→ **CHALLENGE**:
Quote all of the material below verbatim.

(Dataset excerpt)
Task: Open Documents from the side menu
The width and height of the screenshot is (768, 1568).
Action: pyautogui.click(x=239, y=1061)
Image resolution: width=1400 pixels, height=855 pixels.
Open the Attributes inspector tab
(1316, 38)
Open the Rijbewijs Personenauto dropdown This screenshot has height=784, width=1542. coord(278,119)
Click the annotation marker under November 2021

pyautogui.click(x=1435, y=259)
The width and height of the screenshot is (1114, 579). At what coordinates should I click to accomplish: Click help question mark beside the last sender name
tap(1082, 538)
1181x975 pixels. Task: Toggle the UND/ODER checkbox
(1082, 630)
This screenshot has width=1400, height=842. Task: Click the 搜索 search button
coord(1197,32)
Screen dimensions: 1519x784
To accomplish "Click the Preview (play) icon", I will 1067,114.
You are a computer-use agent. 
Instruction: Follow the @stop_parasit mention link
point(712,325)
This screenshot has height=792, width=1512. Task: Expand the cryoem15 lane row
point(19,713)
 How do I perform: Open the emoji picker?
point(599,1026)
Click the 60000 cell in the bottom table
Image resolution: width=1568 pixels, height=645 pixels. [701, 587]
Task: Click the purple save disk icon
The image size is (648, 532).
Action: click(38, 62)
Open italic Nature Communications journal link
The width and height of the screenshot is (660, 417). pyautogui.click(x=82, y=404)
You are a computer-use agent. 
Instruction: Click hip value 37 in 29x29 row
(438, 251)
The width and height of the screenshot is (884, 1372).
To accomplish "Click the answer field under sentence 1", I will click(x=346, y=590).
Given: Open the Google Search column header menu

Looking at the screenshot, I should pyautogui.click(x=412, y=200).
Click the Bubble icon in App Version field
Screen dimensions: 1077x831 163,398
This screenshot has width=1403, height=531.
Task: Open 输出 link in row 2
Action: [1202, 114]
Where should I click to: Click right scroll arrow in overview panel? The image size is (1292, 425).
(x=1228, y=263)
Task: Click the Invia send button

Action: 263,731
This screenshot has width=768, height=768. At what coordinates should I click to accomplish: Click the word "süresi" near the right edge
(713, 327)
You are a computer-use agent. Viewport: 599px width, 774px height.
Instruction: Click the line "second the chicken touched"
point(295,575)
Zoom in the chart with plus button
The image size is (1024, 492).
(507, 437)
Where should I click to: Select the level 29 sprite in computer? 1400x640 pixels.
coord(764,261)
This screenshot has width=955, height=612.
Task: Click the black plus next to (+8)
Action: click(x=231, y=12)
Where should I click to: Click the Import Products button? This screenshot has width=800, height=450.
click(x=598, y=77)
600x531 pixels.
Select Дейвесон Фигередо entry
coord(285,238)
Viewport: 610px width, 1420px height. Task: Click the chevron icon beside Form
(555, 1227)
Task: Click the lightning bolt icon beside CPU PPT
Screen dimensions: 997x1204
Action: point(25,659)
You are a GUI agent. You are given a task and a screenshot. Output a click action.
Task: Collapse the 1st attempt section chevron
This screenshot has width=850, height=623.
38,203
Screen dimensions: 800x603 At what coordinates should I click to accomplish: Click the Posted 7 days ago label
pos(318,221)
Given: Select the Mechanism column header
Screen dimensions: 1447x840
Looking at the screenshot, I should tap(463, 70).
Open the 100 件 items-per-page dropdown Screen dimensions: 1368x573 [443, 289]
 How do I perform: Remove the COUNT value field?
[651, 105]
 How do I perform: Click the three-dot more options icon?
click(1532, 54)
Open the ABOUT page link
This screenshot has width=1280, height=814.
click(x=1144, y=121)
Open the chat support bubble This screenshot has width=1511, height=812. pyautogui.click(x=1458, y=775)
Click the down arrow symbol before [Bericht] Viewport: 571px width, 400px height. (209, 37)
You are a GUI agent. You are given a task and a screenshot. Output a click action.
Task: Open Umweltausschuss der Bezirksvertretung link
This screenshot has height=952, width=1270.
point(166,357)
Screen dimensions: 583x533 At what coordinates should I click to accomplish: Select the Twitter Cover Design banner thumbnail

→ **IN RESPONSE**:
Task: Open Documents from the side menu
The width and height of the screenshot is (768, 1568).
Action: pyautogui.click(x=239, y=1061)
Image resolution: width=1400 pixels, height=855 pixels.
Open the Attributes inspector tab
(1316, 38)
Open the Rijbewijs Personenauto dropdown This screenshot has height=784, width=1542. coord(278,119)
Click the annotation marker under November 2021

pyautogui.click(x=1435, y=259)
The width and height of the screenshot is (1114, 579). At what coordinates should I click to accomplish: Click help question mark beside the last sender name
tap(1082, 538)
1181x975 pixels. Task: Toggle the UND/ODER checkbox
(1082, 630)
This screenshot has width=1400, height=842. Task: Click the 搜索 search button
coord(1197,32)
Screen dimensions: 1519x784
To accomplish "Click the Preview (play) icon", I will 1067,114.
You are a computer-use agent. 
Instruction: Follow the @stop_parasit mention link
point(712,325)
This screenshot has height=792, width=1512. Task: Expand the cryoem15 lane row
point(19,713)
 How do I perform: Open the emoji picker?
point(599,1026)
Click the 60000 cell in the bottom table
Image resolution: width=1568 pixels, height=645 pixels. [701, 587]
Task: Click the purple save disk icon
The image size is (648, 532).
Action: click(38, 62)
Open italic Nature Communications journal link
The width and height of the screenshot is (660, 417). pyautogui.click(x=82, y=404)
You are a computer-use agent. 
Instruction: Click hip value 37 in 29x29 row
(438, 251)
The width and height of the screenshot is (884, 1372).
To accomplish "Click the answer field under sentence 1", I will click(x=346, y=590).
Given: Open the Google Search column header menu

Looking at the screenshot, I should pyautogui.click(x=412, y=200).
Click the Bubble icon in App Version field
Screen dimensions: 1077x831 163,398
This screenshot has width=1403, height=531.
Task: Open 输出 link in row 2
Action: [1202, 114]
Where should I click to: Click right scroll arrow in overview panel? The image size is (1292, 425).
(x=1228, y=263)
Task: Click the Invia send button

Action: 263,731
This screenshot has width=768, height=768. At what coordinates should I click to accomplish: Click the word "süresi" near the right edge
(713, 327)
You are a computer-use agent. Viewport: 599px width, 774px height.
Instruction: Click the line "second the chicken touched"
point(295,575)
Zoom in the chart with plus button
The image size is (1024, 492).
(507, 437)
Where should I click to: Select the level 29 sprite in computer? 1400x640 pixels.
coord(764,261)
This screenshot has width=955, height=612.
Task: Click the black plus next to (+8)
Action: click(x=231, y=12)
Where should I click to: Click the Import Products button? This screenshot has width=800, height=450.
click(x=598, y=77)
600x531 pixels.
Select Дейвесон Фигередо entry
coord(285,238)
Viewport: 610px width, 1420px height. Task: Click the chevron icon beside Form
(555, 1227)
Task: Click the lightning bolt icon beside CPU PPT
Screen dimensions: 997x1204
Action: point(25,659)
You are a GUI agent. You are given a task and a screenshot. Output a click action.
Task: Collapse the 1st attempt section chevron
This screenshot has width=850, height=623.
38,203
Screen dimensions: 800x603 At what coordinates should I click to accomplish: Click the Posted 7 days ago label
pos(318,221)
Given: Select the Mechanism column header
Screen dimensions: 1447x840
Looking at the screenshot, I should tap(463, 70).
Open the 100 件 items-per-page dropdown Screen dimensions: 1368x573 [443, 289]
 How do I perform: Remove the COUNT value field?
[651, 105]
 How do I perform: Click the three-dot more options icon?
click(1532, 54)
Open the ABOUT page link
This screenshot has width=1280, height=814.
click(x=1144, y=121)
Open the chat support bubble This screenshot has width=1511, height=812. pyautogui.click(x=1458, y=775)
Click the down arrow symbol before [Bericht] Viewport: 571px width, 400px height. (209, 37)
You are a GUI agent. You are given a task and a screenshot. Output a click action.
Task: Open Umweltausschuss der Bezirksvertretung link
This screenshot has height=952, width=1270.
point(166,357)
Screen dimensions: 583x533 At what coordinates should I click to accomplish: Select the Twitter Cover Design banner thumbnail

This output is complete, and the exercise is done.